**TÂCHE DEMANDÉE 1**: Selon l'article sur Maïmonide, où et à quel siècle le Rouah Hen a-t-il été écrit ?
**TÂCHE DEMANDÉE 2**: Poursuivez l'article consacré à Maïmonide à la suite de sa dernière phrase.

**TEXTE EXTRAIT**:

········

Tribune juive, 21 avril 1994, par Alain Suied
Maïmonide, moderne parmi les modernes
Écrit en Provence au XIIIe siècle, Rouah Hen se veut une introduction au Guide des égarés de Maïmonide. Parfois attribué à Samuel Ibn Tibbon ou à ses disciples, le court traité veut offrir un reflet de l’intuition fondamentale du Rambam : le souffle de l’Esprit nous donne accès au Réel, l’unité du Divin.
Nouveau Moïse pour son plus récent biographe, Maurice-Ruben Hayoun, clé de la pensée moderne pour Shmuel Trigano, modèle pour Léo Strauss, le Rambam symbolise la philosophie juive médiévale et l’enracinement de son génie dans la terre aride de l’Occident gréco-latin et chrétien. La traduction du Rouah Hen par Éric Smilévitch nous convainc, au même titre que ses approches les plus actuelles, de l’urgence de la vision de Maïmonide.

········

**EXTRAIT SOURCE**:
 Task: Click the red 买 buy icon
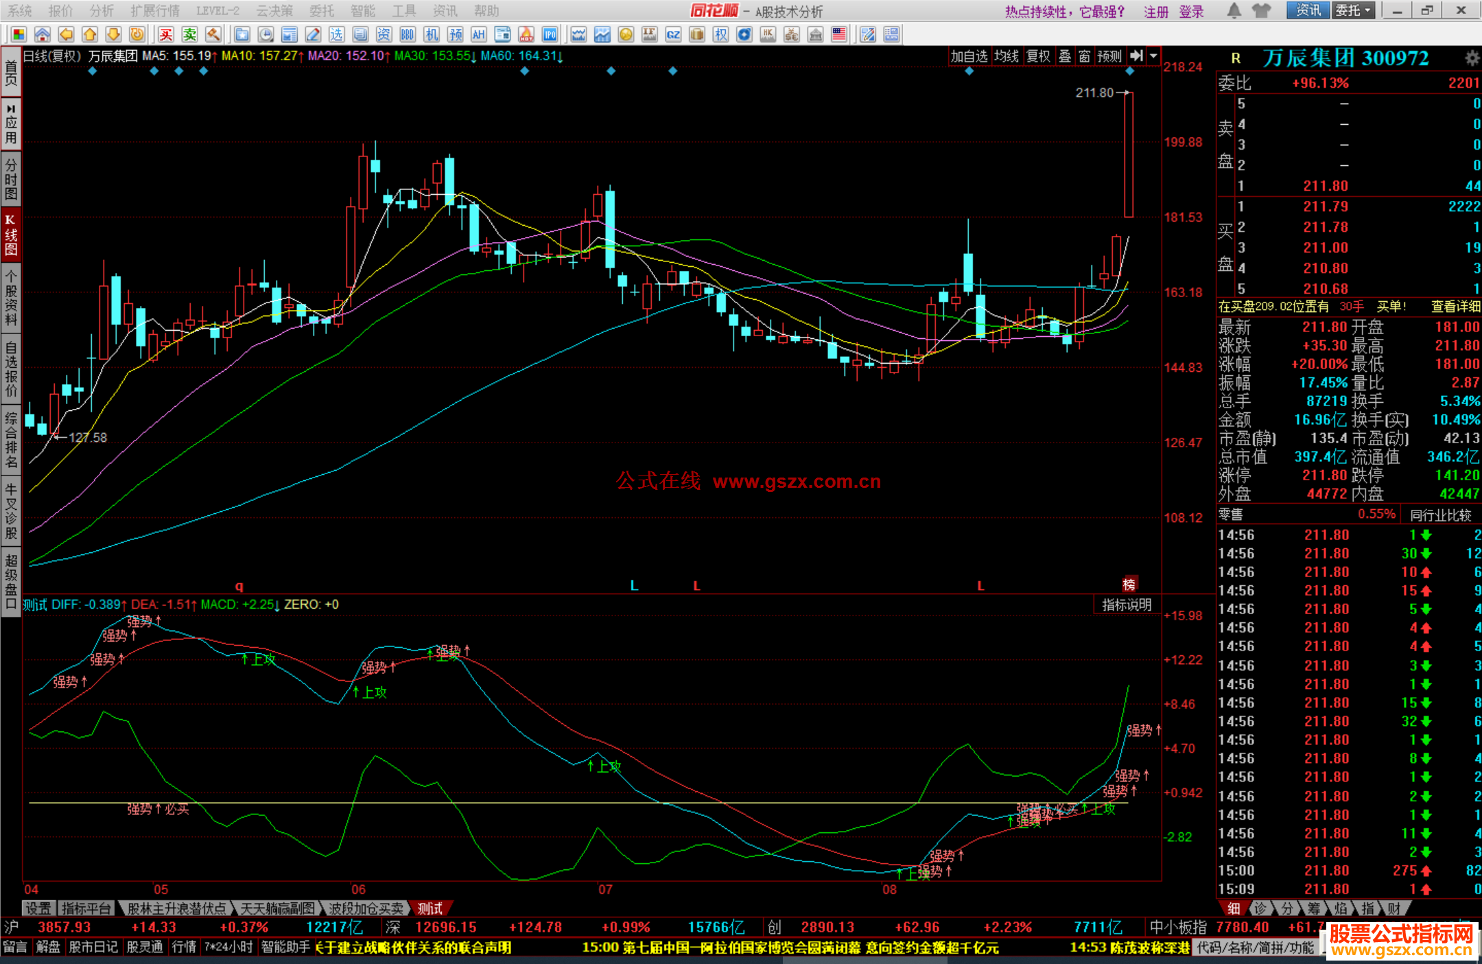point(165,34)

········

**RÉPONSE ATTENDUE 1**: En Provence, au XIIIe siècle.

**RÉPONSE ATTENDUE 2**:
Urgence de sa saisie du Réel, du moins dans sa partie accessible à l’homme ; urgence aussi, pour les contemporains, de se situer par rapport à cette vision. En dialogue avec la Physique d’Aristote, Maïmonide voit la Nature comme « l’expression de Dieu » et comme lieu de la Réalité. Mais comment nouer un dialogue supérieur – ou tout simplement authentique – avec Elle – et surtout avec son Créateur au nom imprononçable ? Autrement dit : comment fonder la démarche de l’homme et des sociétés non sur l’illusion narcissique, non sur les incertitudes de l’Imaginaire – mais sur la terre ferme du Réel ? Question « abstraite » ? Il n’en est rien. L’œuvre de l’Esprit est d’une infinie richesse – et nul n’aura accès à sa totalité. La sublimer ou la défier sont deux voies sans issue. Créer un rapport à l’autre qui se situe dans un juste rapport au monde constitue une prise en compte lucide des limites de notre « substance » – de notre incarnation. De l’accidentel de notre « condition », nous pouvons tenter de nous frayer une « voie royale » vers le Créateur.
Comme l’écrit le traducteur, dans une belle préface, il s’agit de choisir le « symbolique » pour « dire le réel et son ordre ».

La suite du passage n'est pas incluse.